Sun Jul 26 01:00:06 EDT 2009

testing a battery pack like a man

Blogathon 2009 wordcount: 1397

About a year ago, shortly before I quit my job at lowes, I bought an electric bike kit,[*] since I was, at the time, commuting to work by bicycle, and thought commuting to work by electric bicycle a splendid idea. Once unemployed, my enthusiasm for spending money to commute faster to a job I no longer had held little appeal, and the batteries disappeared into a box in the next move. They remained in that box for the next year, until it occured to me that I really shouldn't have left lead-acid batteries flat for so long, and embarked on a frantic search for them.

*: When I bought it, you could just buy the motor and controller by themselves, but apparently batteryspace has started bundling their battery packs with the motors. I couldn't recommend buying from them before, and I certainly can't now.

Sure enough, when I found them and hooked them up to the charger, it charged for a good five seconds before reporting that the pack was completely charged, which meant, either that the pack was sulfated and now had bugger all capacity, or that the charger was broken.

Fortunately I had a 8 ohm power resistor on hand.
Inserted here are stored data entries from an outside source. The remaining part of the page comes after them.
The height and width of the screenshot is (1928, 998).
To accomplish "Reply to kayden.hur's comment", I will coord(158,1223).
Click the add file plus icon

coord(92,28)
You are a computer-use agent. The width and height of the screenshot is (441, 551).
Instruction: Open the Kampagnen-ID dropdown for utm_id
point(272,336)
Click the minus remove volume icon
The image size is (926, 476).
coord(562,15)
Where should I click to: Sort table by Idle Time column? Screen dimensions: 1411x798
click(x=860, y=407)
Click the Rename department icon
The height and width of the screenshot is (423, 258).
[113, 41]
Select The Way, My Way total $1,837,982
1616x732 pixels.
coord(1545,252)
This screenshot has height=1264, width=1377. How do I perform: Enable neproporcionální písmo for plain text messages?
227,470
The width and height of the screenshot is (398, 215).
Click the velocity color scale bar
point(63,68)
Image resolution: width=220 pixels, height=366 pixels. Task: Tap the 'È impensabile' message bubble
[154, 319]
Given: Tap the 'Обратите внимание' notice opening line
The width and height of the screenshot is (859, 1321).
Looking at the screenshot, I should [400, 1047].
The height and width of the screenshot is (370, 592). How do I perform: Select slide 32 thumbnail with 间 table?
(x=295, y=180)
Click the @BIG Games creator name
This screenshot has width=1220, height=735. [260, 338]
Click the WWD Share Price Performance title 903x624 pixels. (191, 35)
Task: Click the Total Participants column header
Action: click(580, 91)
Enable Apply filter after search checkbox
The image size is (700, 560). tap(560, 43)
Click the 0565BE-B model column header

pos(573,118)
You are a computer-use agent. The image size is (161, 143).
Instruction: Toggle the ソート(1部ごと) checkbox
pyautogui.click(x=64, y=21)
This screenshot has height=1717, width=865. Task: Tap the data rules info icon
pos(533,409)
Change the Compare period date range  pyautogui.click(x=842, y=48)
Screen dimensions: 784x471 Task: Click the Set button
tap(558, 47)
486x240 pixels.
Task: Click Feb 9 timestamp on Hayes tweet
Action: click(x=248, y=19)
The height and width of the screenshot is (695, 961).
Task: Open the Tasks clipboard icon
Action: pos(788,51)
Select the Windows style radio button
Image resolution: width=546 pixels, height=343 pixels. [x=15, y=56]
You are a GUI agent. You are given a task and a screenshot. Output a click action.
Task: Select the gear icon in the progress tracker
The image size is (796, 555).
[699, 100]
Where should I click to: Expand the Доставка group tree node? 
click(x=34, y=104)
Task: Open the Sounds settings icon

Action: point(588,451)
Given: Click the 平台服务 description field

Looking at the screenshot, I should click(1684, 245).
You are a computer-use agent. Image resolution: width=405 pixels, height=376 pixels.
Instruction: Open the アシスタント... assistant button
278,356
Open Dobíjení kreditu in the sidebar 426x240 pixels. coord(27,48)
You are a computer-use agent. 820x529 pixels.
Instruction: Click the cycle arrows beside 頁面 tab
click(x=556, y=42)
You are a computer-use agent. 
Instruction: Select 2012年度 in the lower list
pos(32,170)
Since I=V/R, that means the resistor would draw 4.5 watts at 36 volts, well within the pack's discharge limit, but not so light that it takes forever to run down.

Unfortunately, the power resistor is only rated to 20 watts, and I'll be running 140-odd through it, which would be a problem if resistors went pop and stopped working as soon as you exceeded their power rating. Fortunately, resistors can handle substantially more power with heroic cooling.

Baby, I'm an overclocker.

(puts on sunglasses)

Heroic cooling is what I do.

The setup is the battery connected to the terminal strip through some Anderson Powerpole connectors, then to the power resistor, with the two 16 gauge wires connecting it to the multimeter.

The resistor itself is suspended in approximately 500 ml of water, which should have enough mass to keep from boiling over the half hour or so it'll take to discharge the pack, not that a mere 100C would damage the resistor.

Following the advice of Derek Lowe, I considered the very worst case scenario of my test setup. That would be a internal short and resultant lead metal fire. Thus, two fire extinguishers,

and a nearby door, for running away.

Thus equipped, I sat down with my trusty pocket-watch, and, for the next twenty-three minutes, wrote down numbers. The results!

And the raw data [7.4 KiB .ods].

You can tell that it's real science, because the data is so ugly.

Unfortunately, I terminated the test at 10.55 cell voltage, having forgotten that the datasheet graph, at a equivalent discharge, ran the cells down to 9 volts.

This makes it impossible to calculate the real capacity of the battery with any precision, but a rough estimate puts it at 120 amp-hours, well above what would be considered "dead", and pretty close to its original capacity. Science!

The water heat sink got fairly warm (~45-50C) nucleated bubbles on the interior of the glass, and gently steamed, (which I utterly failed to photograph) but otherwise worked perfectly.